Vincent Caldeira (vincent.caldeira@gmail.com)

### Additional contacts

Ricardo Aravena (raravena80@gmail.com)

### Initiative description

The purpose of this initiative is to have a CNCF AI WG sub-stream that formalises principles, reference patterns and ecosystem gaps for running massively distributed systems of collaborating AI agents on Kubernetes and other cloud-native substrates.

**Scope Definition**

The group will focus on architectural guidance and identifying needs for standards definition, not on defining a new runtime model or deep-diving into framework & implementation.

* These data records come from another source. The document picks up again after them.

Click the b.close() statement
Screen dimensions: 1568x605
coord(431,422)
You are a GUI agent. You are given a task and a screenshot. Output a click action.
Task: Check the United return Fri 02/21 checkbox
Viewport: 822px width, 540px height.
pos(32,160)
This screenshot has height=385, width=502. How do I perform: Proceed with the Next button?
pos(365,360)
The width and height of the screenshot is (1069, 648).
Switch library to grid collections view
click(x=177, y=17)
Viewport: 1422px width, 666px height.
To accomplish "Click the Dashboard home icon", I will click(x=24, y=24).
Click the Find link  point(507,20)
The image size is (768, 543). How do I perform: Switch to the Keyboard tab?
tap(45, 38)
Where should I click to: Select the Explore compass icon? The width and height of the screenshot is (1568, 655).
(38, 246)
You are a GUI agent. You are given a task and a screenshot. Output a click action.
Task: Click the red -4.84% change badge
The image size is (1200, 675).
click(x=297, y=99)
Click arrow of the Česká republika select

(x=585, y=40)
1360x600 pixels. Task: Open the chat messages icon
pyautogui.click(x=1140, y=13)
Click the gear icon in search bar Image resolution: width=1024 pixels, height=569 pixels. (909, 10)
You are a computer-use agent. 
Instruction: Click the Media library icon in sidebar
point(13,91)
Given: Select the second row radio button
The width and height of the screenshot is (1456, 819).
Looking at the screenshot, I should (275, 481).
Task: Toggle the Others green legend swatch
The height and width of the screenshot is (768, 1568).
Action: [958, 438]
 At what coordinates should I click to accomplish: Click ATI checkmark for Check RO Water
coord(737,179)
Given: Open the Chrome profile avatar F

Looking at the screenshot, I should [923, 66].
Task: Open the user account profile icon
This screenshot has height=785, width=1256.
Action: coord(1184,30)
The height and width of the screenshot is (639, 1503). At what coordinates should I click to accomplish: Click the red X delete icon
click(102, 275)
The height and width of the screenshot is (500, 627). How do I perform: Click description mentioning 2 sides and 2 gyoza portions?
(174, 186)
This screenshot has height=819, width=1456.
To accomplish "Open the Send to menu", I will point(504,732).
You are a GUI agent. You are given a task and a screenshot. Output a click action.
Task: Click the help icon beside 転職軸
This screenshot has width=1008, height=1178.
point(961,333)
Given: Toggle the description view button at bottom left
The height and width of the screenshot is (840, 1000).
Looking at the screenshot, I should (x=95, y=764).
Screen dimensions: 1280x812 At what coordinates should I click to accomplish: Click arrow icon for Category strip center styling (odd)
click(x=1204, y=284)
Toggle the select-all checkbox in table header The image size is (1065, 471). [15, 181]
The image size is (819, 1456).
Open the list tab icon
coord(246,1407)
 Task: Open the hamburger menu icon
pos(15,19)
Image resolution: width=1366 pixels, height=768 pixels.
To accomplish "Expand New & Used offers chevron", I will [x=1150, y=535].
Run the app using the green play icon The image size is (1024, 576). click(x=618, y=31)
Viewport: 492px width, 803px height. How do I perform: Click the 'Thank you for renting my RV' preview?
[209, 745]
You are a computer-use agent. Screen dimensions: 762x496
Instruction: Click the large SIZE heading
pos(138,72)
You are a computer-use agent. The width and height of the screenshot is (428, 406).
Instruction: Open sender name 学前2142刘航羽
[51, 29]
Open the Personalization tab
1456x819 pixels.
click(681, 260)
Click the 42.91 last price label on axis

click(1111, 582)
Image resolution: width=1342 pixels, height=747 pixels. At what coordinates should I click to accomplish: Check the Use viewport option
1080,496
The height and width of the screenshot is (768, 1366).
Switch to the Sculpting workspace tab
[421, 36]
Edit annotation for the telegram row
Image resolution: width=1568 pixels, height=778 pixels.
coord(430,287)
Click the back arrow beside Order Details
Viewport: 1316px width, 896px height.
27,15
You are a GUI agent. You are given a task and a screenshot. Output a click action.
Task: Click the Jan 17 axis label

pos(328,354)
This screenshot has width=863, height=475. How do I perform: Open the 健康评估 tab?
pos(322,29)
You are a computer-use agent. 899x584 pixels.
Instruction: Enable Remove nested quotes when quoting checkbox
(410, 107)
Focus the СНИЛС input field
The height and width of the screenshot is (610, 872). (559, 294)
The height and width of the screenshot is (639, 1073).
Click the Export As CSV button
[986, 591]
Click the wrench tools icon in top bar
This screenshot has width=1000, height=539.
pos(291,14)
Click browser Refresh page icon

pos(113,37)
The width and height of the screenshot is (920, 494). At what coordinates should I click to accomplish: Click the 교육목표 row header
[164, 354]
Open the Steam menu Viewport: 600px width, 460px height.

- **Protocol interoperability:** Can the community converge on Model Context Protocol (MCP) as the default agent-tool and agent-agent wire spec, and how should it be integrated into cloud-native systems? What auth, discovery and streaming extensions are required for cluster and multi-cluster use?
- **Agentic Gateway / Data Plane:** Traditional REST-centric proxies can’t handle MCP & A2A session fan-out, bidirectional SSE, protocol negotiation or per-agent tenancy. How do we specify a gateway pattern that is session-aware, JSON-RPC–aware, secure and resource-efficient? What minimum behaviours (multiplexing, retries, streaming, auth, tracing) are required for conformance?
- **Runtime abstraction:** How should an Agent be modelled in cloud-native terms (Pod? CRD? Side-carless process)? What lifecycle hooks and retry semantics are necessary for autonomous, long-running tasks? ​
State & memory | Which back-ends (object store, vector DB, Redis) and API shapes are suitable for short-term and long-term agent memory? How do we ensure consistency and garbage-collection across thousands of agents? 
- **Fault Tolerance:** Patterns for handling fault-tolerance in agentic systems based not solely on execution but also on output quality.
- **Observability & Policy Management:** Define OpenTelemetry spans and policy CRDs (Kyverno/Gatekeeper) so SREs can trace, limit and audit autonomous behaviour.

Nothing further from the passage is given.